Lowenstein also sees the 5c benefitting from carriers’ new no-contract, installment-plan early-upgrade options. “There is a higher percentage of buyers who are opting to not go the subsidy route, so the $100 to 200 price difference [of the 5c] is more meaningful,” he said. Although the 5c is basically a repackaged iPhone 5, Lowenstein noted that “more price-sensitive users who have been buying the iPhone 4/4S [which lacked LTE] just got a huge upgrade.” The 5c, he said, “is worth it just for the LTE.”
Baker and Entner agreed on the 5c’s potential. The plans “will help drive sales as the overall price of an annual upgrade iPhone became cheaper at all operators excluding Sprint,” Entner said.
Baker said the no-contract plans, in combination with the cost on the 5c, provides “underserved segments with a first-generation Apple device at an attractive acquisition cost.”
Worldwide, the new products will do little in themselves to stop Apple’s declining global market share, analysts said, especially because the iPhone 5c is not nearly as low cost as some analysts expected to accelerate sales in developing markets where phones aren’t subsidized.
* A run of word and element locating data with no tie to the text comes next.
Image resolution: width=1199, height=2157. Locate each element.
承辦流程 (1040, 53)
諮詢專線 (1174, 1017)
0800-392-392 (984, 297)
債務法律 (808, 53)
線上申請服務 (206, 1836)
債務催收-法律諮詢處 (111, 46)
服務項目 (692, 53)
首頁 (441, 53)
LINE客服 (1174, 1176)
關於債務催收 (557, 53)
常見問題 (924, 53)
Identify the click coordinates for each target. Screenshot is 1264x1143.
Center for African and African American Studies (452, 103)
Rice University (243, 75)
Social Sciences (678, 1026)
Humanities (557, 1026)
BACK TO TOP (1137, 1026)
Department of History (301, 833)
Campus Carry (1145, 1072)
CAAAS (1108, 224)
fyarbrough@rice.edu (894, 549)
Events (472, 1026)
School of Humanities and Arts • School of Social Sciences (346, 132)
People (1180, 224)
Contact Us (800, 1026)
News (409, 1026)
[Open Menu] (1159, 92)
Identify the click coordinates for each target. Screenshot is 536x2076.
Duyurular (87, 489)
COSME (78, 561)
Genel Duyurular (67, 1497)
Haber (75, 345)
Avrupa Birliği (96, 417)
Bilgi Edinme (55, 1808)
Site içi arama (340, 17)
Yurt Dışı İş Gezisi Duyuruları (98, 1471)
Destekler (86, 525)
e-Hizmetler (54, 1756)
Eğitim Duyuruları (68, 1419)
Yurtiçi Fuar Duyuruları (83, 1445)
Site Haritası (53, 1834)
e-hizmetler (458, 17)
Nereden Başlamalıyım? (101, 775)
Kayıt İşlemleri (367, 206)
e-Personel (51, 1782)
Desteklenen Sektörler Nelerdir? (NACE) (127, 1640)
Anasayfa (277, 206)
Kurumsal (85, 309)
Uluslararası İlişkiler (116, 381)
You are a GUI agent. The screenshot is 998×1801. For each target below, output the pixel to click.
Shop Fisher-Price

Apple’s tieup with NTT Docomo in Japan and a potential deal with China’s largest carrier, China Mobile, will have a greater impact on boosting Apple’s worldwide share, said Baker.
For his part, Lowenstein noted that “a lot of smartphone growth in other parts of the world is in economies where there is more price sensitivity and/or no carrier subsidy. That’s where the Android ecosystem is really gaining. The Android devices that are selling in the $100 to 300 range are good devices. They might not be great, but good is good enough for many users.”
Ambrosio added, “I think it’s pretty much a unanimous view that the 5c isn’t that much lower in price to help Apple gain significant share in lower tiers. I’d say that it will probably gain as much if not more share in emerging markets, where a big volume growth opportunity exists, from lowering prices on legacy products like 4 and 4S.”
As for whether the introductions burnish Apple’s reputation for innovation, opinions are split.
“I think they do,” said Lowenstein. “64-bit [in the iPhone 5s] is pretty important as far as performance and opens new doors for the developer community. With the M7 [motion] coprocessor [in the 5s], Apple has thought a lot about the emerging health/fitness app market and now has a differentiated device in this category.”
Enter said the launches show that “Apple is continuing to innovate, but the innovative jumps are getting smaller.” He also said the fingerprint-reader method of unlocking the 5s “is a double-edged sword, especially overseas, due to concerns about NSA.”
For his part, Ambrosio pointed out that “it is extremely difficult to ‘innovate’ new products from one iteration to the next. We’ve seen that with other vendors. And when Apple doesn’t improve or upgrade in some of the base features, such as using larger LCDs like Samsung and a few others, I’d say they struggled this round to offer any real differentiated features or techs.”
Nonetheless, he said, “they are still the leading vendor that is watched by all other vendors, so we can’t rule them out as possibly innovating in the future.”